Миша несколько секунд дожидался возобновления зрительного контакта, косами сплетающегося с клубнично-табачным кольдкремом, стал, суетясь, застёгивать куртку. Губы его снова исказились насмешливо-весело – но только они, потому что глаза с запечатлённою доскою расписания остались неподвижны:

– «Нормальные люди»… По-твоему, это относится ко мне? – вздохнув, он откинулся на холодную скамейку. – Я так не умею. Каждый раз, когда мы разговариваем с ней по душам, у меня ощущение, что она закрывается только сильнее.

Уэйн сама запнулась взглядом о нагнетающую тряску рук. Не выдержала – выхватила ещё сигарету из скомканной уже упаковки – с резкостью чудом не разорвав на части – протянула Мише, помогла зажечь и села рядом, глядя туда, где за темечком его тянулась в недостижимую высь молочная высотка.

– Ты принимаешь таблетки? – спросила она ненавязчиво, затягиваясь в рассеивающееся небо. Миша картинно повёл ключицей, которую так и не смог прикрыть полиэстер, и плечом от самой шеи:

– Не-а. Не смотри так, мой рецепт истёк, а за новым я ещё не ходил, – поспешил пояснить на вскинутую бровь, каждый слог сопровождался клубом дыма, почти беспокойно, но в беспокойстве не нашлось потаённой задушенной паники, это было, скорее, естественное его состояние. – Вообще, я думаю, что и без них неплохо справляюсь. Атаки происходят гораздо реже по сравнению с тем, что было весной.

– А снотворное?

– От него тоже откажусь. Скоро.

– Тогда откажись от сигарет тоже, – выпалила она в ответ, внутренне всё больше поражаясь тону их разговора, выхватывая взглядом тонкие пальцы – Миша недовольно и удивлённо вместе с тем убрал горящий кончик ото рта – а затем и глаза его, словно солнечного зайчика, отражённого в окуляре; клякса света намочила подводку, подогрев хрусталик и роговицу, заглотила внутренности.

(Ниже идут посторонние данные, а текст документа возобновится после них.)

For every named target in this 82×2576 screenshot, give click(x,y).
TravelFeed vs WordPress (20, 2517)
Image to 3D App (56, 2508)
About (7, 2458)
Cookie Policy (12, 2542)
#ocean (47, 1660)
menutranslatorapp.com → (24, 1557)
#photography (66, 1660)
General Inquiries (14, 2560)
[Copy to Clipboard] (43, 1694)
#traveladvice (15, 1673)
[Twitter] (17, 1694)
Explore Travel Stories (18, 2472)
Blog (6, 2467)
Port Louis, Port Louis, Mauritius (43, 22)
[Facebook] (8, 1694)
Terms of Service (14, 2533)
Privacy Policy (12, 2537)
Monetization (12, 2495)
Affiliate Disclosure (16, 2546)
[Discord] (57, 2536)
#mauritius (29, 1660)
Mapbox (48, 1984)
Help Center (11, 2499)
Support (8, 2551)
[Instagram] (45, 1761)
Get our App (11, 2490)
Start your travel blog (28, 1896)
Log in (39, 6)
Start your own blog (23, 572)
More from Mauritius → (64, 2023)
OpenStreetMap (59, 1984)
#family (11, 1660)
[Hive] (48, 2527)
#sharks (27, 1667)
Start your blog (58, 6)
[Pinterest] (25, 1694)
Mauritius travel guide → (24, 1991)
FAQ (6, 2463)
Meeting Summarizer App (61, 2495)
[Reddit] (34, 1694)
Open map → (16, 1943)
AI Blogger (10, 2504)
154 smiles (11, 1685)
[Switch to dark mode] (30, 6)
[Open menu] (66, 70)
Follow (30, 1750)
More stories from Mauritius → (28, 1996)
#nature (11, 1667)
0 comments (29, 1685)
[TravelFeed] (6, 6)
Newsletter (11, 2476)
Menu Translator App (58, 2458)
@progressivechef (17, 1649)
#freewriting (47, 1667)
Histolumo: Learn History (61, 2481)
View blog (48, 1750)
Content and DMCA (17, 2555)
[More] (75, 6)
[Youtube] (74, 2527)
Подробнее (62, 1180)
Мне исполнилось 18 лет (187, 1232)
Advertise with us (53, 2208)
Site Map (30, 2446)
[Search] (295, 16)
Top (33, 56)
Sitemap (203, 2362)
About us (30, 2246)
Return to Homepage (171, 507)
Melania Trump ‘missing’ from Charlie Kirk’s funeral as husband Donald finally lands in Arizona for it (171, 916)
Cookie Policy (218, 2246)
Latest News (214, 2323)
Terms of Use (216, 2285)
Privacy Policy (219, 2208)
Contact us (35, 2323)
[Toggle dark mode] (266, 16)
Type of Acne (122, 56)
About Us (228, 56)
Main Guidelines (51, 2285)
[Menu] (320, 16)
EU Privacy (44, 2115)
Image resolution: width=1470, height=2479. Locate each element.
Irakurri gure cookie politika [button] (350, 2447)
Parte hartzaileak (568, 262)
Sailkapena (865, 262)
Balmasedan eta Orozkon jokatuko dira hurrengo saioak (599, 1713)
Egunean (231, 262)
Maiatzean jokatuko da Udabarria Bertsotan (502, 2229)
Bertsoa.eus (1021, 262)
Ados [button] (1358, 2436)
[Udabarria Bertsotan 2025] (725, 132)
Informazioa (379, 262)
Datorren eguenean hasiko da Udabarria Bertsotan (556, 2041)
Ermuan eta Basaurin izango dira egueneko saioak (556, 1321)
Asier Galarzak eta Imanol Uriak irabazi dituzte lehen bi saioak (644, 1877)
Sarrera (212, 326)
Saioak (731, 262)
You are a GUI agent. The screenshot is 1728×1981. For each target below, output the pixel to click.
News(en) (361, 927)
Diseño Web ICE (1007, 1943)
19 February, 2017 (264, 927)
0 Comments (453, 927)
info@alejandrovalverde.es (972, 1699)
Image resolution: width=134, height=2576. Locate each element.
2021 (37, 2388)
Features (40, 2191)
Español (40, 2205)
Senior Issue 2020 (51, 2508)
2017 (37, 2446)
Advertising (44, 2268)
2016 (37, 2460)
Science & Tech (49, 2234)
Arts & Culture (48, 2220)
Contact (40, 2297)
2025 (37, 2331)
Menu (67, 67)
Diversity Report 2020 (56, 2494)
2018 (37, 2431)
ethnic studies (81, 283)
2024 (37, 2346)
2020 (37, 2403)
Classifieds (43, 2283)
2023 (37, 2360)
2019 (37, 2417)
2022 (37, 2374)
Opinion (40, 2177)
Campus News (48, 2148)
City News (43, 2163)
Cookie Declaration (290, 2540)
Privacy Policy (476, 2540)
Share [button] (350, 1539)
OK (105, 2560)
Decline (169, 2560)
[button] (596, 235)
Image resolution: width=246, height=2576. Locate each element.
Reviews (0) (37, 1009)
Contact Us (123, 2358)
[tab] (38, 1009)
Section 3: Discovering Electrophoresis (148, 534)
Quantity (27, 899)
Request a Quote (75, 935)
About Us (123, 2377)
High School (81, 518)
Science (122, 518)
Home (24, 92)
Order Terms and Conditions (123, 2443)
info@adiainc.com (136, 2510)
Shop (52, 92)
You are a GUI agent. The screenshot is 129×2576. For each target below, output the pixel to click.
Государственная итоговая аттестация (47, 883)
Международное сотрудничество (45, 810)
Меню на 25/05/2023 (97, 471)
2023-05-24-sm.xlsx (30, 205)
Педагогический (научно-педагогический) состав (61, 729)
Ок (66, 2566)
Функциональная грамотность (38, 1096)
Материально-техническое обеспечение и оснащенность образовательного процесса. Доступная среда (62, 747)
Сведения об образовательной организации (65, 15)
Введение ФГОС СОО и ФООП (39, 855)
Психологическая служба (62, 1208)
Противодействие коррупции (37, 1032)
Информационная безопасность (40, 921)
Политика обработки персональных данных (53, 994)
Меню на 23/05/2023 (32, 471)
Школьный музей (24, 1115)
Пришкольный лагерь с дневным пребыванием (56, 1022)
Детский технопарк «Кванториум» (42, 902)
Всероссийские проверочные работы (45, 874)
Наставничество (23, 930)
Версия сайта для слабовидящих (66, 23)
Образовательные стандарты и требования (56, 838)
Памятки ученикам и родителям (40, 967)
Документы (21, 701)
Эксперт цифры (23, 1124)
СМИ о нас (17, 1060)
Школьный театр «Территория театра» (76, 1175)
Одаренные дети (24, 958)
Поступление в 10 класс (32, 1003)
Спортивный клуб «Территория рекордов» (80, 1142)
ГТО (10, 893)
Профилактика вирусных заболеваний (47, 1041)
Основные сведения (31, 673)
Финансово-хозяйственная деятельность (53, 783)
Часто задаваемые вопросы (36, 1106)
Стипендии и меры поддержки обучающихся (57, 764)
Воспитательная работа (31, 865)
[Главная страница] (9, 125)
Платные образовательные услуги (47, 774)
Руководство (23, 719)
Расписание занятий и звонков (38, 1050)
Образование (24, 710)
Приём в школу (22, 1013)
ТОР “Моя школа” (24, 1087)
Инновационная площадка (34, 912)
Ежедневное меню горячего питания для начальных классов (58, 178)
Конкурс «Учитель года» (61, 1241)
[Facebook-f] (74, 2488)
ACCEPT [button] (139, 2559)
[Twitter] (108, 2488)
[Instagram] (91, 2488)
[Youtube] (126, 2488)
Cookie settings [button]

– Вот как ты со мной, да? – и он затянулся сам: – Может, услуга за услугу? И я брошу все вредные привычки, если только ты вернёшься на танцы.

– Серьёзно?

Коктейль удивления и горечи, не поместившийся в выразительную интонацию, пришлось дополнить вздёргиванием бровей, которые Миша встретил приступом смеха и которые на мгновение попытались пересечься над переносицей.

– Абсолютно, – сквозь глотки смешков проговорил он. – Я никогда не видел тебя настолько… переполненной надеждой. С тебя танцы, с меня борьба с зависимостью. С зависимостями, – и сосредоточился на том, чтобы смахнуть с кончика сигареты излишек пепла, не обжигая палец. – У меня кровообращение перезапускается только от того, что я говорю это.

– Типа… абсолютно серьёзно?..

– Типа абсолю-ю-ютно! – протянул голосом, похожим на тот, с каким пальцами выделывал сердечки во время праздничных тостов для чужих семейных праздников и церемоний. – Ты похожа на щенка, – и, снова рассмеявшись, приобнял Уэйн, подставив руку с уже возрождёнными кольцами и браслетами-цепями белоснежному акрилу, и зажмурился, не скрывая внезапного умиления; у него блестело платиной и янтарём на веках – пугающе. И он погладил её по голове в её же манере: – Глать-глать.

В теноре дождя звенел в подвесках снежный обсидиан. Миша очень любил этот камень, подумала Уэйн невпопад. Он иногда тоже мечтал стать невидимкой: тем, у кого отберут имя и документы, – но оставался чем-то сродни главной дорожной артерии столицы с пробками в шесть рядов. Там, откуда он родом, было много невидимых людей. А кошки-бездомыши, которых они подкармливали в юности во дворах, заснули, и птицы досыта наелись их трупами.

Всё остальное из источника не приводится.